Calculating Averages: Not so simple after all?

  • Thread starter Astro
  • Start date
In summary: I average (1+2+3+4+6+1+2+3)/8, I get 2.75 as the result. Why is this so? I get a different average each time I divide these values into different sets. While 2.75 is the correct answer, is there a way to find a correction factor which can be applied to these other averages to arrive at the correct average?
  • #1
Astro
48
1
Maybe you math guys & gals will have more luck than the physics people. Basically, I calculated an average two different ways and got two different answers. The problem is that both answers should be the same and I don't understand why they are not. My question is "why are they not the same" or "why is one wrong"? To see my data and work, please see the attachment. In particular, the problem is: why does method1-answer not= method2-answer?

Thanks.
 

Attachments

  • Attachment.pdf
    18.1 KB · Views: 294
Physics news on Phys.org
  • #2
Neither of them look right. First off, the average should be:

(total # of class hours) / (total # of classes)

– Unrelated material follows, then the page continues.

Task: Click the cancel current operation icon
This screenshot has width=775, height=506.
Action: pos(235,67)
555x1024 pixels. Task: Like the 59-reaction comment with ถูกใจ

right? Secondly, I don't see how the next step follows in either of your approaches.
 
  • #3
Some weeks are busier than others. That means more classes and more hours. The least busiest week is what I have termed the 'low average'. The busiest a week can ever be is what I have termed the 'high average'. On average, a week is busier than the least-busiest-week and less busy than the most-busiest-week.

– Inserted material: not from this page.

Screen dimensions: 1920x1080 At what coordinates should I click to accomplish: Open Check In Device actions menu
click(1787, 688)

I need all three types of averages for my project. If I only wanted to find the overall average I would approach it like you suggested. In fact, that's exactly what I did in method #1. The only difference is that I am more specific in my terminology. Instead of saying average=(total # of class hours)/(total # of classes) I said average =(total # average of class hours) / (total # average of classes). That extra word is important because without it it's not clear if you're trying to calculate the low, high, or overall average. If you take a careful look at my table you will see that I have indicated that some classes do not run every week. If every class did run every week then , yes, I would have answered the question exactly as you suggested.

Since I had calculated the 'low average' and 'high average" already, I thought it might be easier to average the two to find the overall average instead of doing the whole calculation from scratch. (low+high)/2 is what I did in method #2.

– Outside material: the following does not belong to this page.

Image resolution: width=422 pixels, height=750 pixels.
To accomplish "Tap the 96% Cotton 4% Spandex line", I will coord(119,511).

What I can't explain is why method #1 and method #2 give different answers. That's what I need help with. It became obvious that the two methods are not mathematically equivalent but I really don't understand why not. To me, it seems that they should be.

Anyway, thanks for trying. You're the one who posted a reply, so far, and I appreciate it.

~ Astro ~
 
  • #4
I thought it might be easier to average the two to find the overall average instead of doing the whole calculation from scratch. (low+high)/2 is what I did in method #2.

What I can't explain is why method #1 and method #2 give different answers.
Can you explain why you think they should be the same?


There's a classic (pseudo)paradox: while driving to my friends house, I averaged 45 miles per hour. While driving home, I averaged 55 miles per hour. What was my average speed for the round trip?

Average speed is, of course, (total distance) / (total time). If the distance between our houses is X, then:

Total distance = 2X
Total time = (time there) + (time back) = X/45 + X/55 = 4X/99.
Average speed: 99/2 = 49.5 MPH.

Of course, if you're not thinking, you might simply take the (unweighted) average of 45 and 55 and get 50... but since this computation is not computing (total distance) / (total time), there's no reason to think you should get the right answer.

(Of course, taking the appropriate weighted average of the two speeds does work)
 
  • #5
Thanks Hurkyl!

Yes, I think I understand now. Your example helped quite a bit although I had to think about it for a while.

(See new attachment for more info.)
 

Attachments

  • Eureka__.pdf
    64.9 KB · Views: 256
Last edited:
  • #6
Hi,

I am facing a similar problem. What I am trying to do is average a series of values by dividing them into different sets. For example, let us take 8 values, 1, 2, 3, 4, 6, 1, 2, and 3. When I average ((1+2+3)/3 + (4+6)/2 + (1+2+3)/3)/3, I get 3 as the result. Whereas when I average (1+2+3+4+6+1+2+3)/8, I get 2.75 as the result. Why is this so? I get a different average each time I divide these values into different sets. While 2.75 is the correct answer, is there a way to find a correction factor which can be applied to these other averages to arrive at the correct average?

Regards,
Santosh
 
  • #7
Santosh_J said:
Hi,

I am facing a similar problem. What I am trying to do is average a series of values by dividing them into different sets. For example, let us take 8 values, 1, 2, 3, 4, 6, 1, 2, and 3. When I average ((1+2+3)/3 + (4+6)/2 + (1+2+3)/3)/3, I get 3 as the result. Whereas when I average (1+2+3+4+6+1+2+3)/8, I get 2.75 as the result. Why is this so? I get a different average each time I divide these values into different sets. While 2.75 is the correct answer, is there a way to find a correction factor which can be applied to these other averages to arrive at the correct average?

Regards,
Santosh

What you're doing is actually very interesting because it is very similar to how statistics works.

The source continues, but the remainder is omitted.